The USD/CHF is the currency pair encompassing the dollar of the United States of America (symbol $, code USD), and the Swiss franc of Switzerland (code CHF).
The pair’s exchange rate indicates how many Swiss francs are needed in order to purchase one US dollar. For example, when the USD/CHF is trading at 1.2500, it means 1 US dollar is equivalent to 1.25 Swiss francs.
The US Dollar (USD) is the world’s most traded currency, whilst the Swiss franc (CHF) is the world’s sixth most traded currency, resulting in a very liquid pair, with tight spreads, often staying within the 0 pip to 2 pip spread range on most forex brokers.

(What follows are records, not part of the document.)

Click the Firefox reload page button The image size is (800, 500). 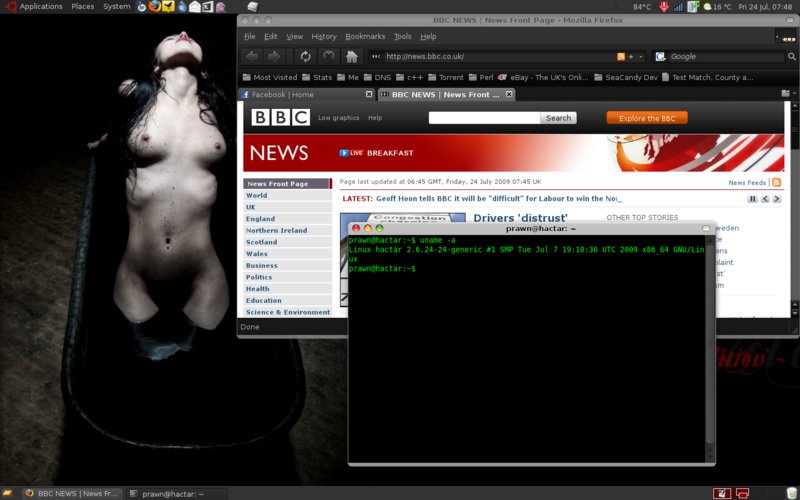pos(305,57)
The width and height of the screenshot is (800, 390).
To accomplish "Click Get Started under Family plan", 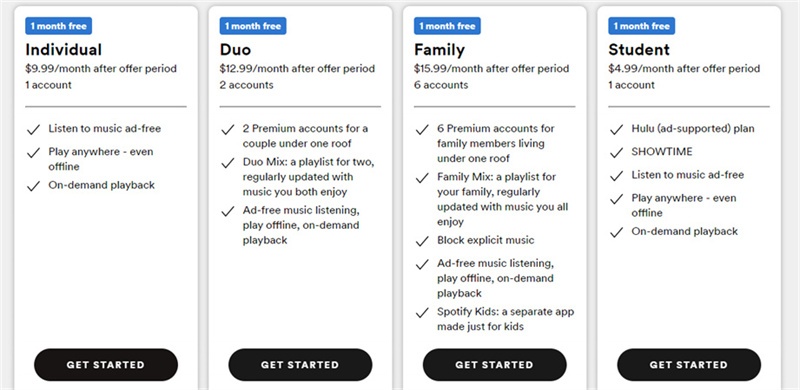I will (494, 364).
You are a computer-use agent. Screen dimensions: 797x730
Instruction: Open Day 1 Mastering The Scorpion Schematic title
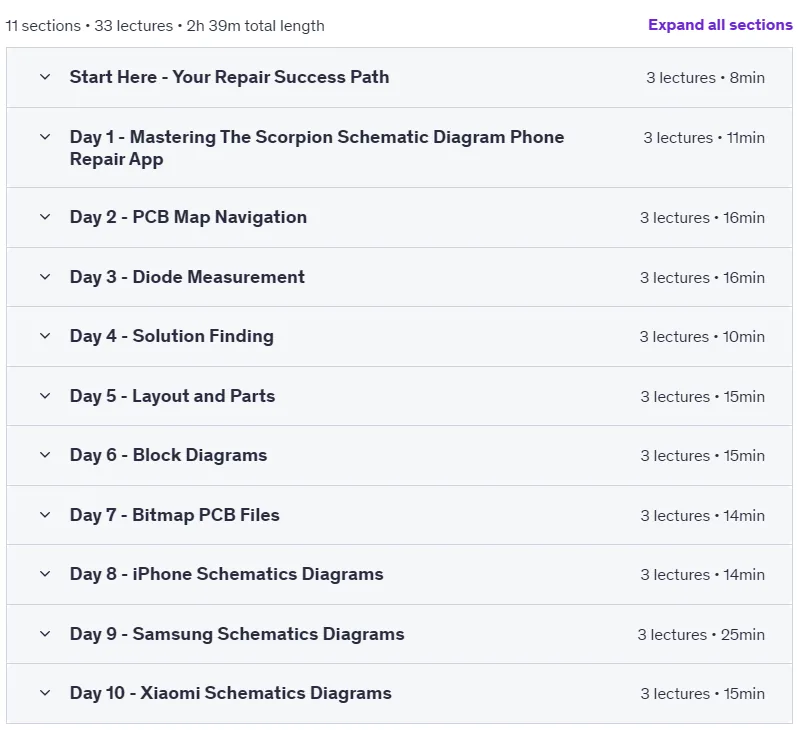[x=317, y=148]
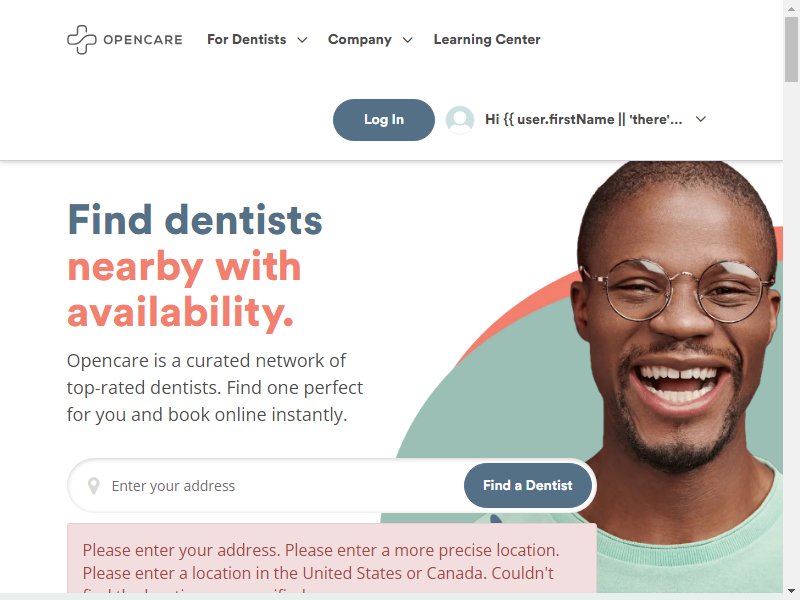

Even though the Swiss franc might not be as liquid as the euro or yen, the USD/CHF currency pair is still liquid enough to be known as the fourth major.
Trading the USD/CHF has its advantages and disadvantages. The main advantage being, a lot of traders often prefer to invest in the Swiss franc when economic or political instability is lurking.
This is due to Switzerland traditionally being known as a safe haven, as it generally remains neutral and silent on many major geopolitical events, for example it never participates in wars.
These investments can trigger large swings for traders, who may capitalize on such moves. The main disadvantage is that the US dollar is the world’s reserve currency.
Thus, traders also can flock to the USD, trying to ascertain which currency is more likely to be embarked upon can prove tough at times.
USD/CHF Still Living in Shadows of 2015
The USD/CHF otherwise is seen as one of the lesser volatile pairs, with a tendency to follow the Euro, hence the negative correlation between it and the EUR/USD.
The currency pair will forever be tethered to the events of January 2015 with the Swiss National Bank (SNB) Crisis which roiled currency markets.
In this instance, the SNB abruptly decided to abandon the Swiss franc (CHF) currency peg with the euro, convulsing markets.